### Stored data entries
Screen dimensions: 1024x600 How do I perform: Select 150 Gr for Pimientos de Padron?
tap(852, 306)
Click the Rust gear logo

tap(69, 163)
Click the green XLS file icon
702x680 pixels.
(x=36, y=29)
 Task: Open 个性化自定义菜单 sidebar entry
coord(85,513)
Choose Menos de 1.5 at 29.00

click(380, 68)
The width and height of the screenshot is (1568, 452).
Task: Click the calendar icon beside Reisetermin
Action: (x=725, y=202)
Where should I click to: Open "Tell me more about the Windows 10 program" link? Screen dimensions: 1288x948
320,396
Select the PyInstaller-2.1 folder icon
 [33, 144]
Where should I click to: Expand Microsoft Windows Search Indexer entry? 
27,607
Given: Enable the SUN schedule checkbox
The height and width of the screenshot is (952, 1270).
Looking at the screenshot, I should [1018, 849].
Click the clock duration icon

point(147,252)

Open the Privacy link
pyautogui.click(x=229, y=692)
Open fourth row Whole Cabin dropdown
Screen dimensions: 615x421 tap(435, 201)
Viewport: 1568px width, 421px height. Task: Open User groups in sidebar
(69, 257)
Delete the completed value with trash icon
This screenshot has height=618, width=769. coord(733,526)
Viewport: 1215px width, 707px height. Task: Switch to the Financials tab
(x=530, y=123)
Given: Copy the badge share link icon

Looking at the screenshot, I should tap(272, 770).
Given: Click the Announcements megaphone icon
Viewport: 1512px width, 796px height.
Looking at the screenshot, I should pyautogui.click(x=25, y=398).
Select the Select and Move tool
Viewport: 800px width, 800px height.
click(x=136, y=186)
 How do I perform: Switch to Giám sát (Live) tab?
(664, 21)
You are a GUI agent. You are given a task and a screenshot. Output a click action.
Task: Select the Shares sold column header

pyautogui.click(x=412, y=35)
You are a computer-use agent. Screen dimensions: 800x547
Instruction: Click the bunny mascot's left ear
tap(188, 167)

### YOUR INSTRUCTIONS
Return only the lines of the records in which the string "agent" appears.

### WRITTEN RESPONSE
You are a GUI agent. You are given a task and a screenshot. Output a click action.
You are a computer-use agent. Screen dimensions: 800x547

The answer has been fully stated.